Укрыться от издержек
бытия
Ресницами травы
и хвои,
Припасть, приникнуть
головою,
И пить,
и ощутить
края.
О, только б ощутить края
В бескрайности
твоих владений,
Тобой повитых снов и бдений,
Где безупречна
суть твоя!
Яви пятно,
яви тавро,
Клеймо раба ли,
кнут насилья…
Я помню хвост
и знаю крылья,
И в душу — бог,
и бес — в ребро…
И эта потайная дверца
В чужой накал
чужого дня…
Гармония
секунд
и терций,
Прости меня.
Спаси
меня.
Вот видишь, как я думаю о тебе, Аськин. Не сердишься теперь?
…Ген счастья — такого нет (Анна Сергеевна очень мило сказала: «Вы так говорите, будто это ген счастья»). Но бывают же характеры счастливые, легко идущие на радость, ищущие ее. У Аси — такой? Вполне вероятно. Может, потому и не рвется она решать, менять. Ей бы только радоваться, вдыхать всей грудью счастье. А время решений — всегда не за горами.

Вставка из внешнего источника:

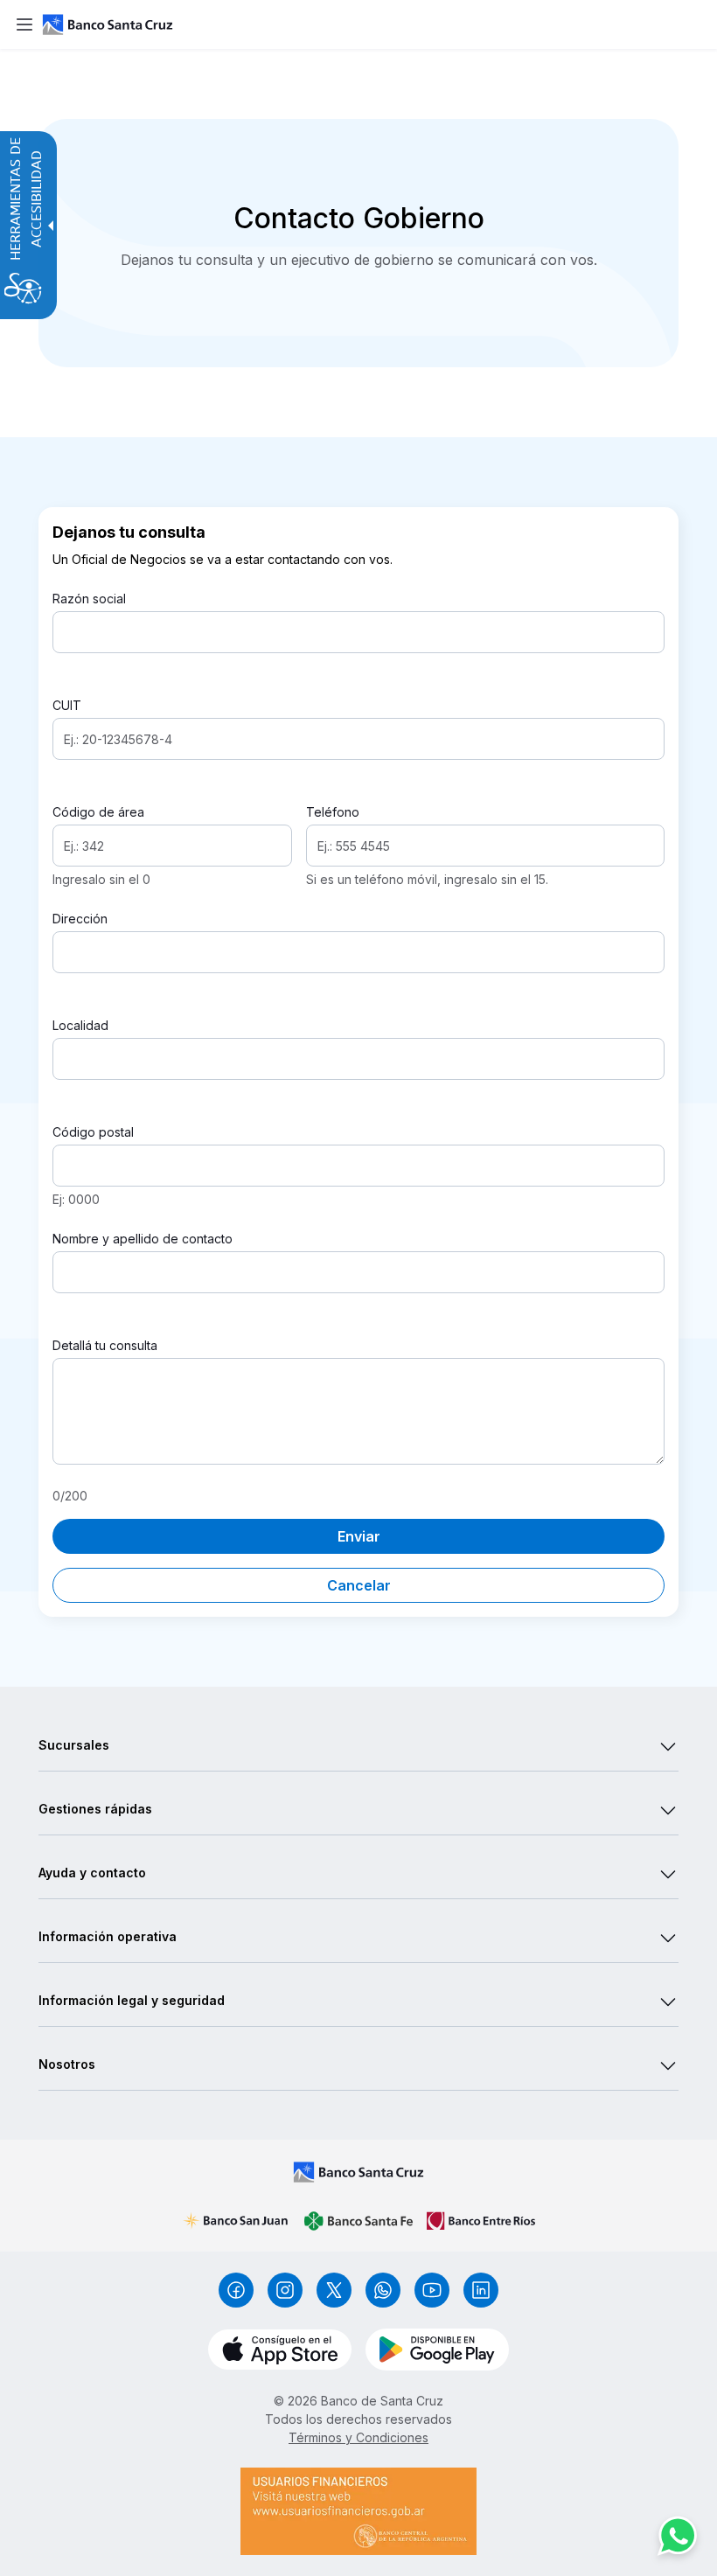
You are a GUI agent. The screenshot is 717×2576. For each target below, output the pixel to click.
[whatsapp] (382, 2290)
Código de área (98, 811)
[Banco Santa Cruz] (358, 2172)
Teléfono (332, 811)
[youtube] (431, 2290)
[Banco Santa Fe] (358, 2221)
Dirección (80, 918)
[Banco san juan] (236, 2221)
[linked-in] (480, 2290)
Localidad (80, 1025)
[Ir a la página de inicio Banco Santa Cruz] (376, 24)
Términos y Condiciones (358, 2437)
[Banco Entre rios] (481, 2221)
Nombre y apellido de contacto (142, 1238)
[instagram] (285, 2290)
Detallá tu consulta (104, 1345)
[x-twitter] (334, 2290)
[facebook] (236, 2290)
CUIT (66, 705)
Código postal (93, 1131)
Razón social (89, 598)
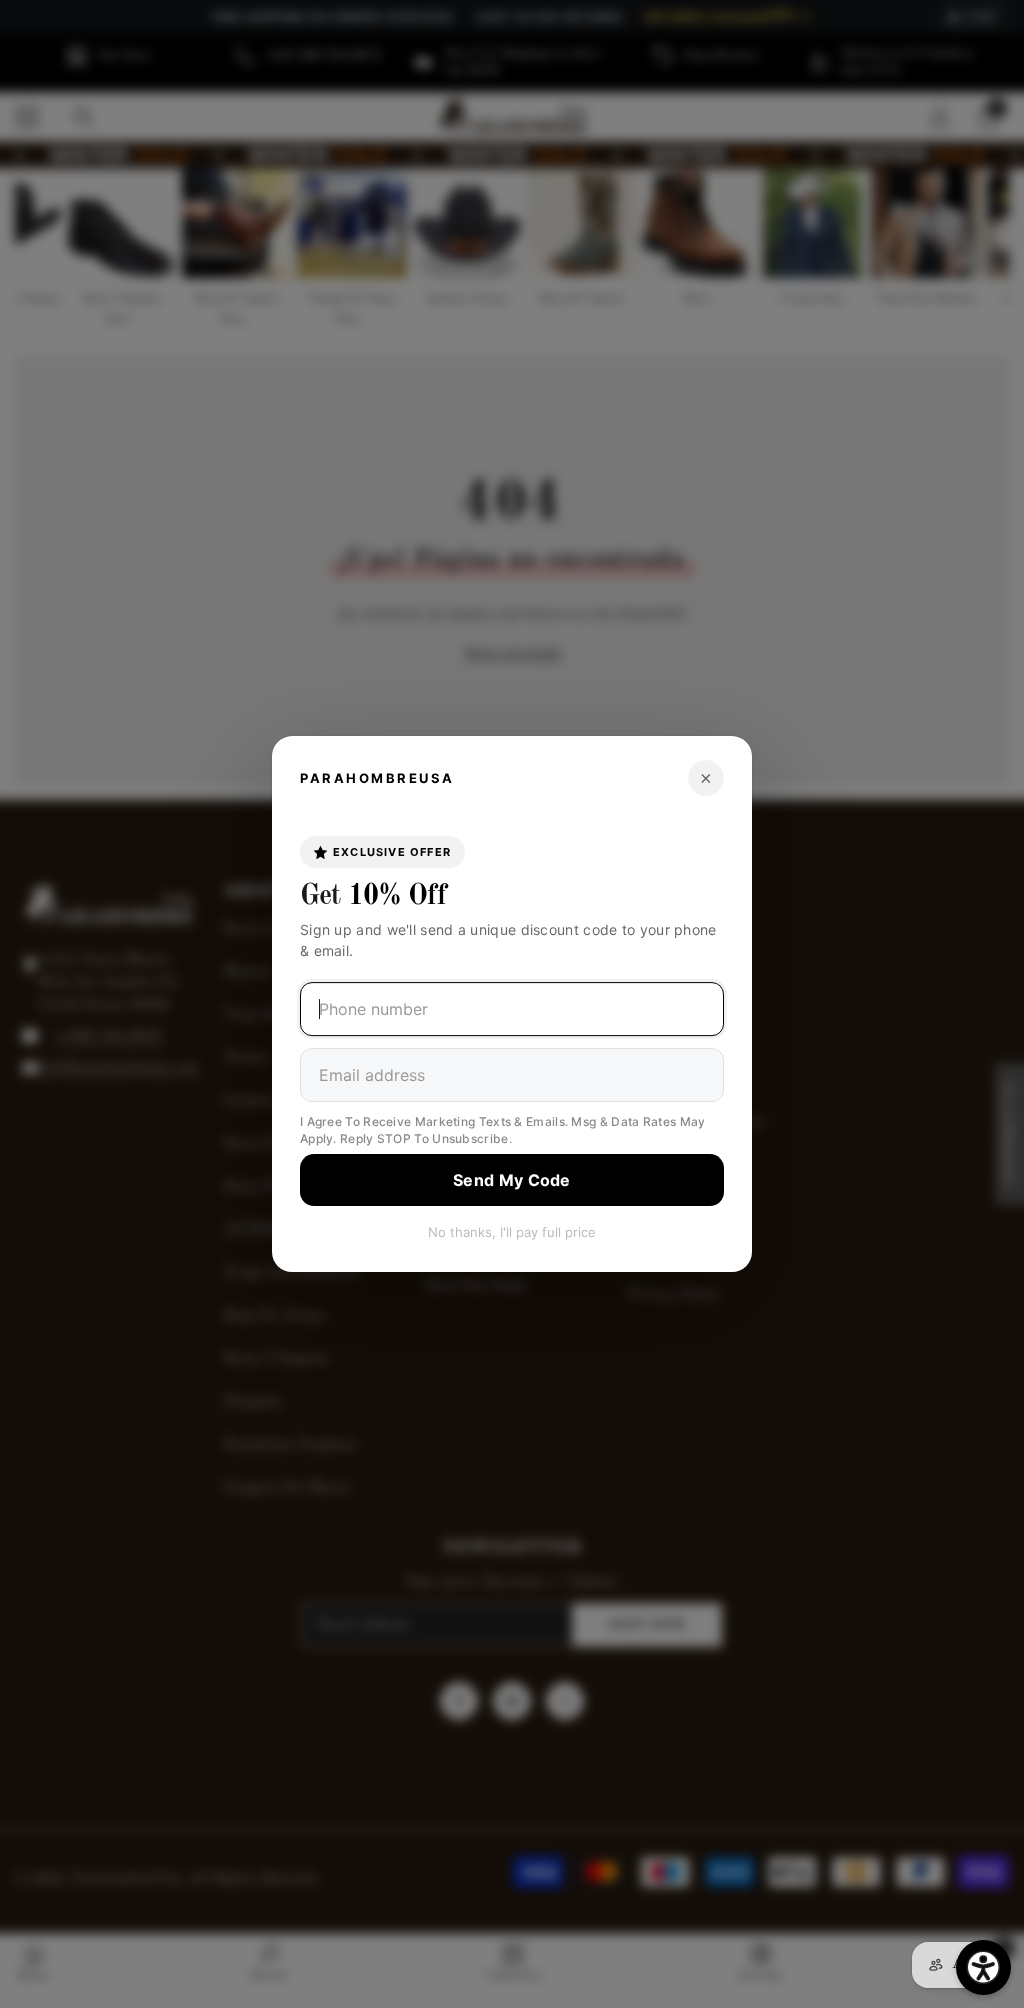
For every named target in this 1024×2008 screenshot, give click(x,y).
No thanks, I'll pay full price (512, 1232)
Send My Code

Ася, время решений приближается, и ничего с этим не сделаешь. Это нужно и мне, и тебе. Я же знаю — ты тоже замучилась. И я вспомнил об опытах, которые проводились на крысах, это было давно уже, и я видел этих несчастных подопытных. А может — счастливых… О чем я? Сейчас расскажу вам (почему «вам»? А, вот что — я рассказываю еще и Анне Сергеевне: ей нужно для дела. Но при чем здесь она? Да просто так. Ее нет. Есть одна ты, Ася). Так вот, Аськин, если элементарно — про гиппокамп, то получится вот что: у людей и у животных в мозгу есть участок с таким названием. Его для популярности изложения величают органом колебаний и сомнений. Когда более высокий отдел головного мозга собирает статистику событий, чтобы остановиться на беспроигрышном варианте, гиппокамп подбрасывает всякие «а вдруг», «да, но ведь…». Если же разрушить эту мозговую структуру — тогда хорошо! Я видел эту счастливицу-крысу. Она не сомневается, а делает то, что надо. То есть если что посложнее, тогда плохо, но ведь жизнь подкидывает в большинстве простейшие альтернативы. При́ напролом!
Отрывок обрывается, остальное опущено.